> [EXERCISE INPUTS]
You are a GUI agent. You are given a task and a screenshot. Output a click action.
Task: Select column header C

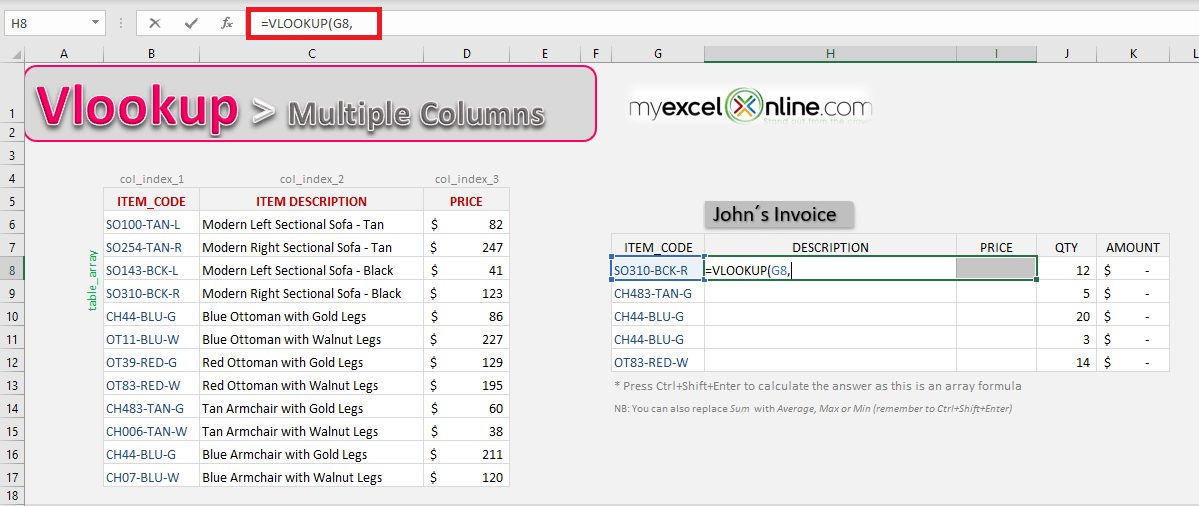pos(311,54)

* * *

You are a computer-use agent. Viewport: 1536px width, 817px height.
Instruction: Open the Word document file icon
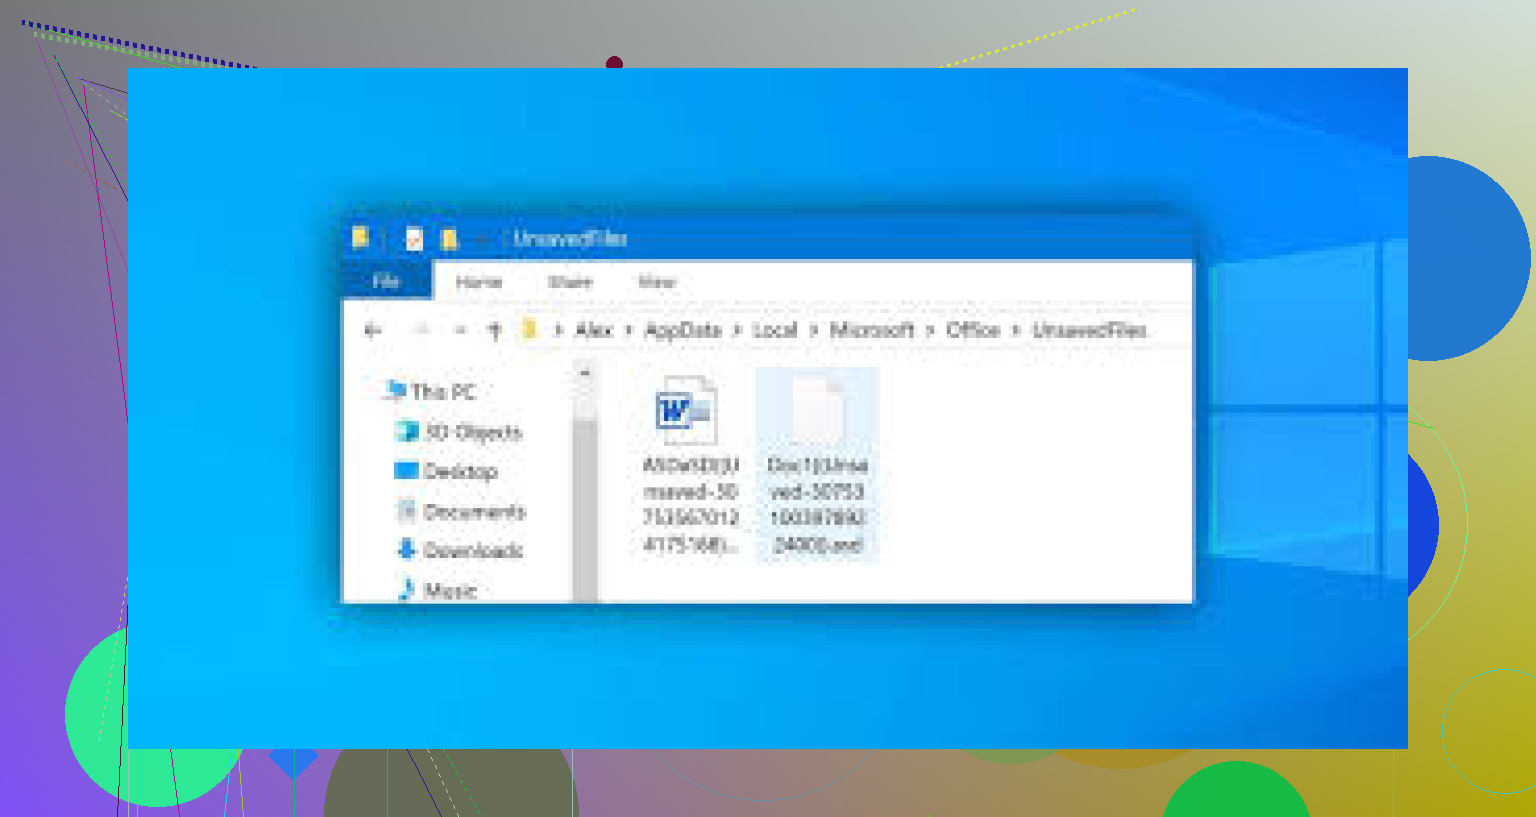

...

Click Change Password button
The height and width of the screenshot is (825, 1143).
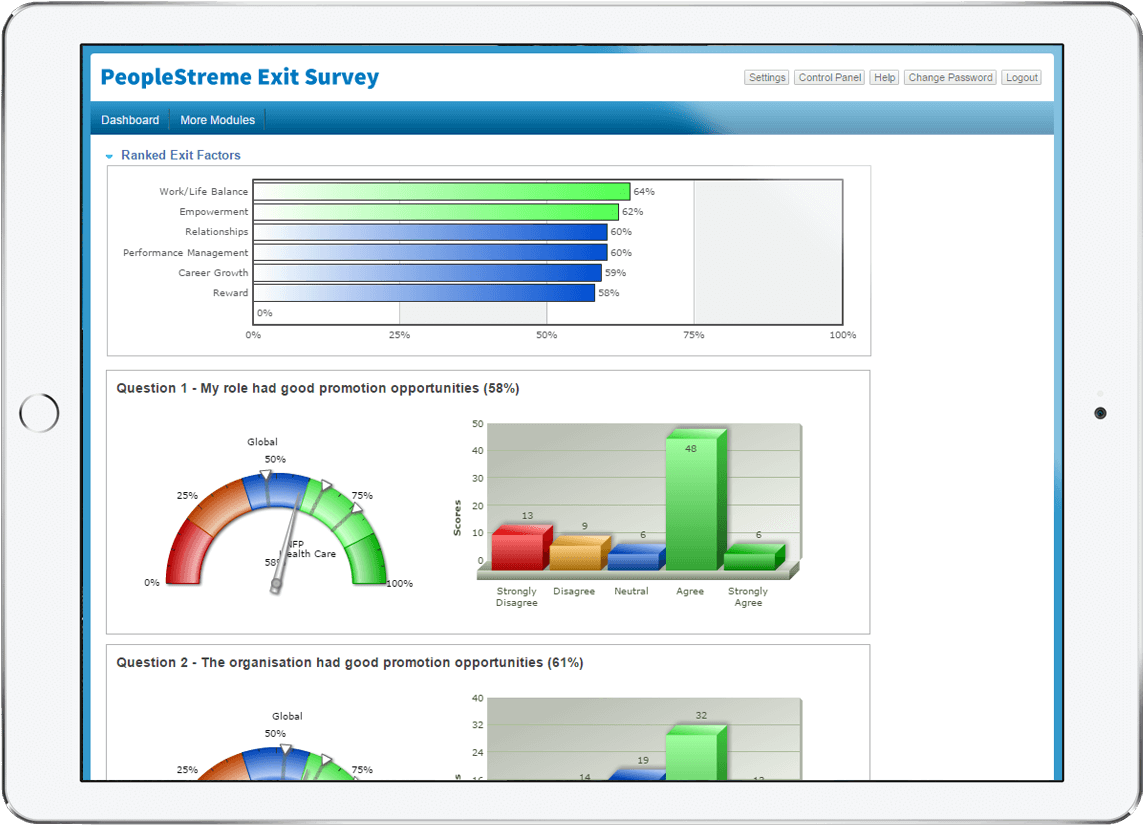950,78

> [YOUR TASK]
Find the word "agent" in the records. Copy every line it appears in.

> [SOLVED PROBLEM]
You are a GUI agent. You are given a task and a screenshot. Output a click action.
You are a computer-use agent. Viewport: 1536px width, 817px height.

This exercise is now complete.